Township in Ohio, US

Clay Township is one of the nine townships of Montgomery County, Ohio, United States. As of the 2020 census the population was 8,876.

==Geography==
Located in the northwestern corner of the county, it borders the following townships and cities:
- Union Township, Miami County - northeast
- Clayton - east
- Trotwood - southeast corner
- Perry Township - south
- Twin Township, Preble County - southwest corner
- Harrison Township, Preble County - west
- Monroe Township, Darke County - northwest

It is the only township in the county with a border on Darke County.

Three municipalities are located in Clay Township:
- Part of the city of Brookville, in the south
- The village of Phillipsburg, in the northeast
- Part of the village of Verona, in the northwest

The following unincorporated communities are located in Clay Township:
- Arlington
- Bachman
- Dodson

==Fire & Public Safety==

Fire & Emergency Medical Service throughout Clay Township is available under contract with the following full service departments (arranged by order of size of catchment area):
- Brookville, in the south,
- Phillipsburg, in the northeast,
- Verona, in the northwest

Clay Township maintains a full-service police force with an enforcement area throughout unincorporated areas of the township. Brookville and Phillipsburg also have a dedicated police force for their respective communities.

==Education==
The township is served by the following public school districts:
- Northmont City School District
- Tri-County North Local School District
- Brookville Local School District

==Economy==
Interstate 70 crosses Clay Township east-west in the south and the National Road (US-40) crosses east–west just north of I-70. OH-49, also known as Dayton-Greenville Pike, is a main north–south connector from Greenville to the north in Darke County to I-70.

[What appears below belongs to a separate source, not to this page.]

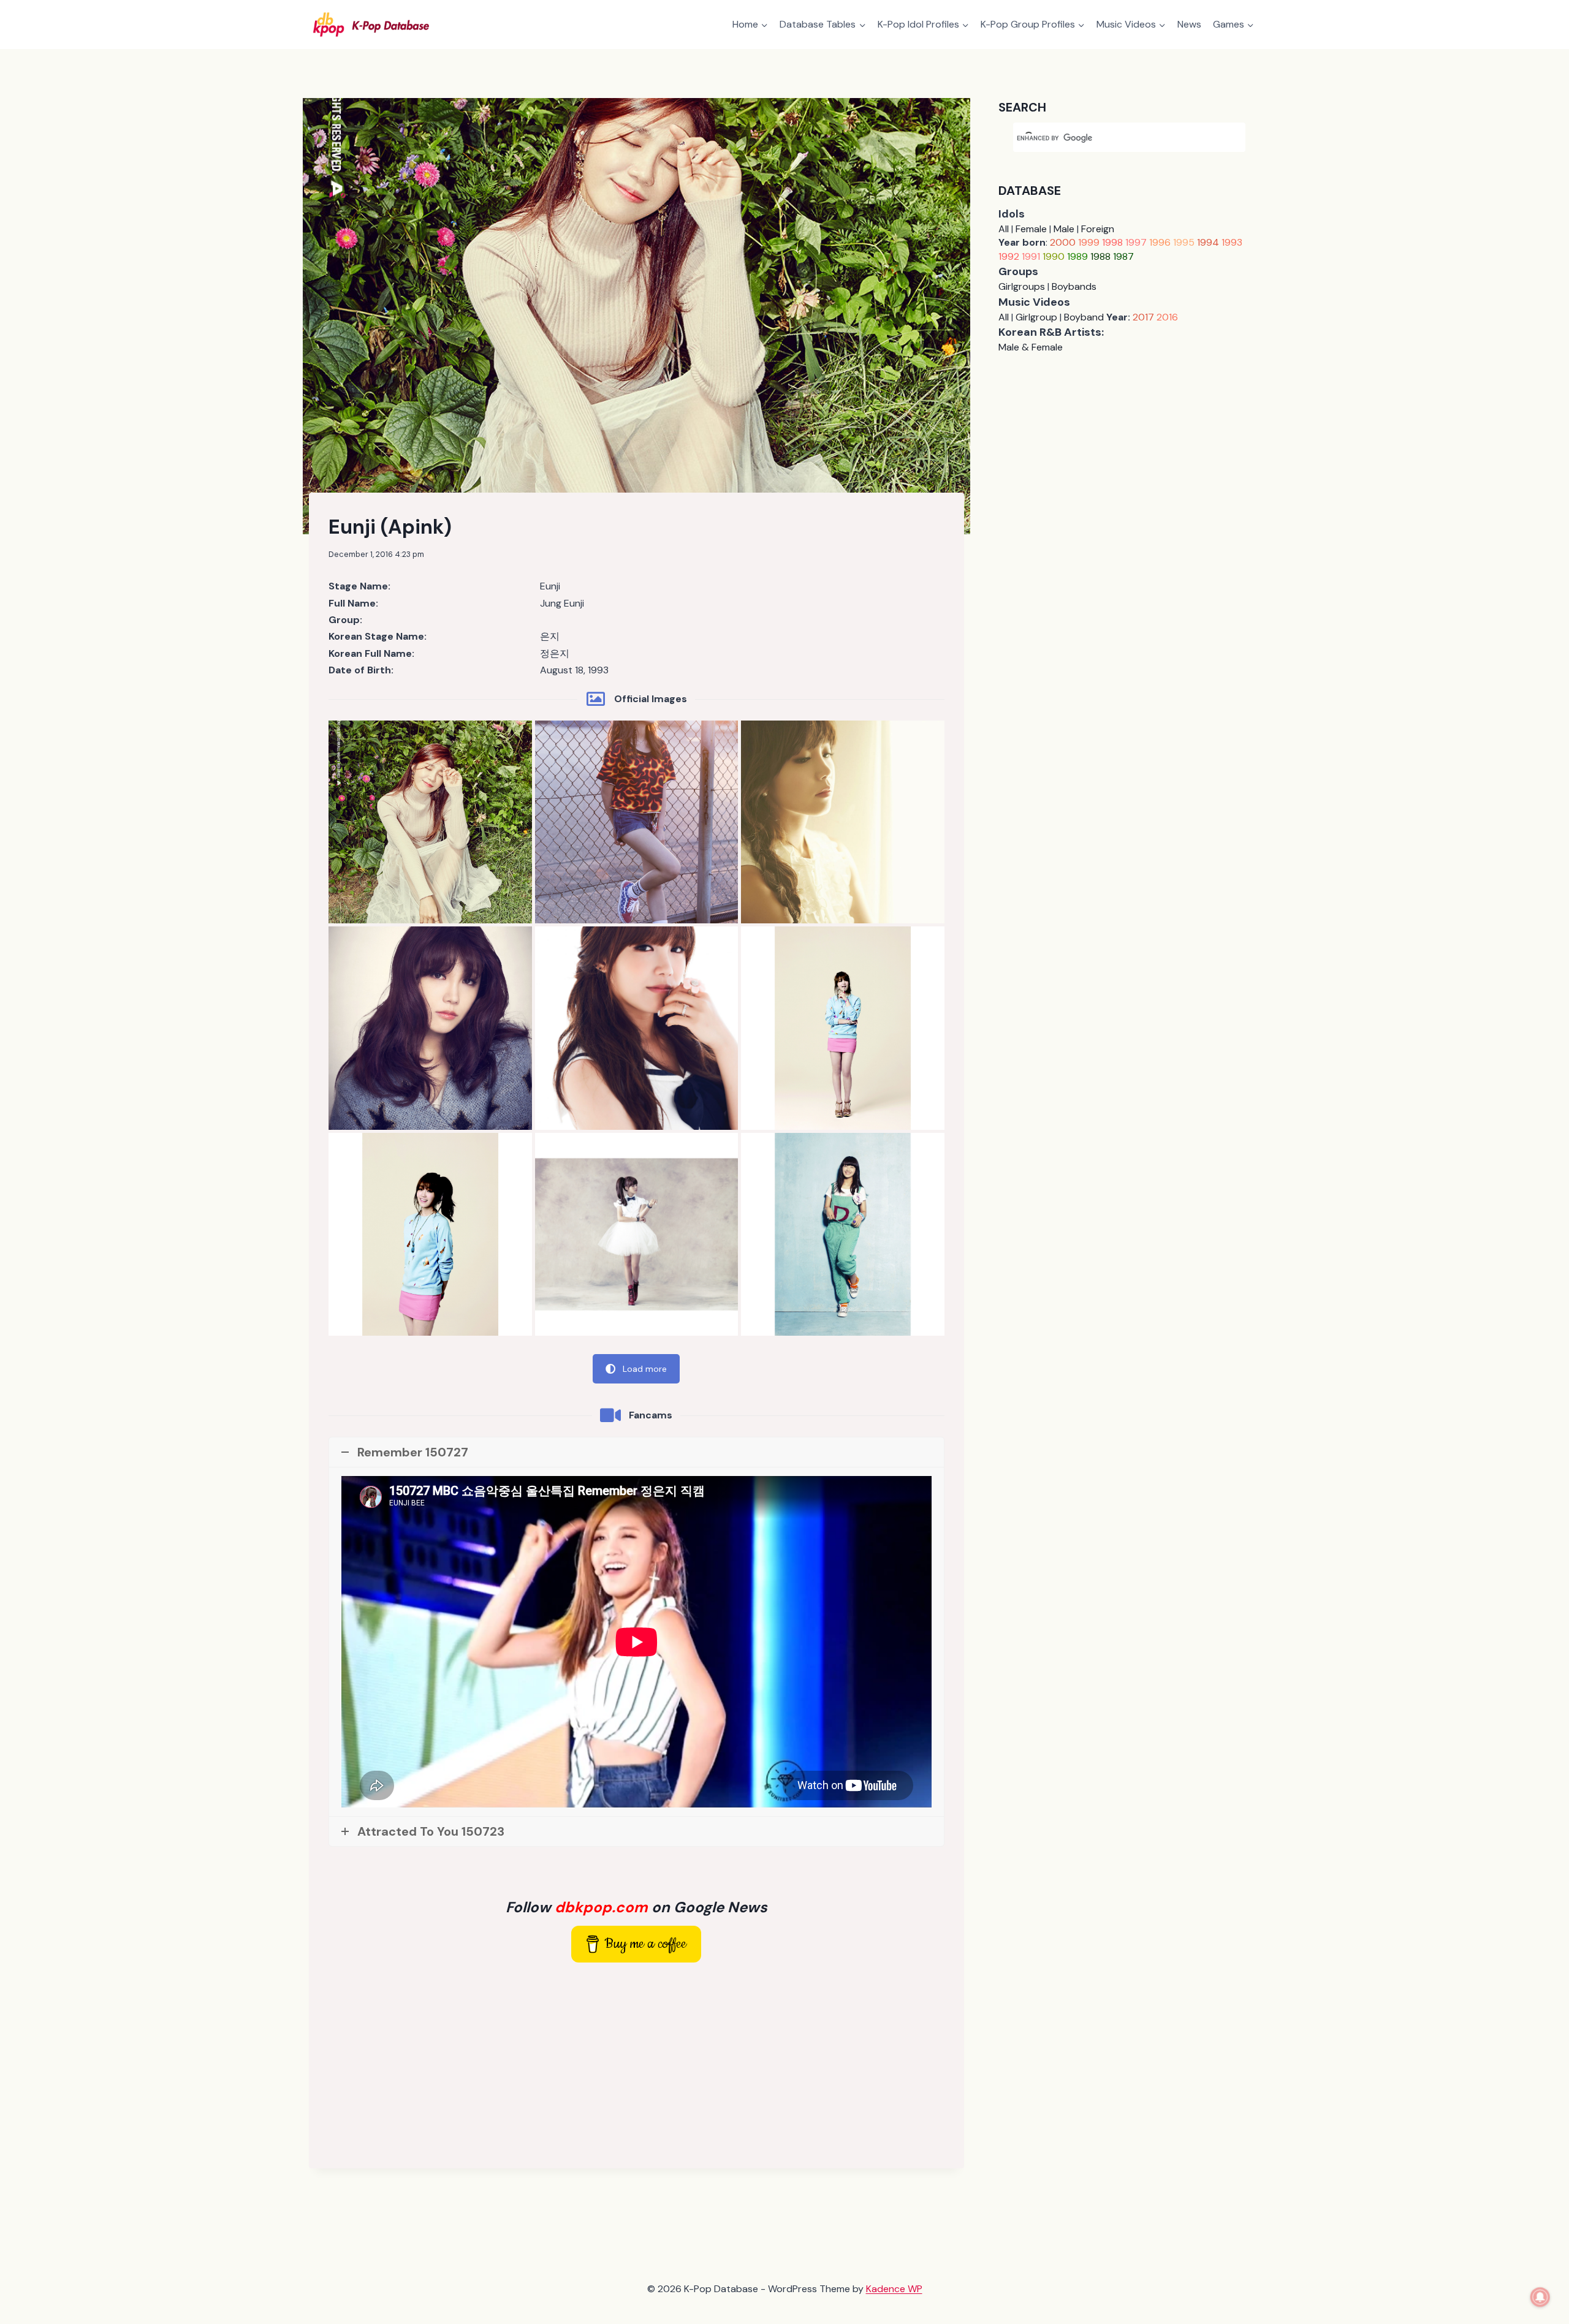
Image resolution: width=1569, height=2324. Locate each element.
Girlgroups (1021, 286)
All (1003, 228)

Clay Township has established a Joint Economic Development District (a "JEDD") with the neighboring city of Clayton at the intersection of Interstate 70 and OH-49.

==Name and history==
Established on June 8, 1825. It is one of nine Clay Townships statewide. It is named after the statesman Henry Clay.

==Government==
The township is governed by a three-member board of trustees, who are elected in November of odd-numbered years to a four-year term beginning on the following January 1. Two are elected in the year after the presidential election and one is elected in the year before it. There is also an elected township fiscal officer, who serves a four-year term beginning on April 1 of the year after the election, which is held in November of the year before the presidential election. Vacancies in the fiscal officership or on the board of trustees are filled by the remaining trustees.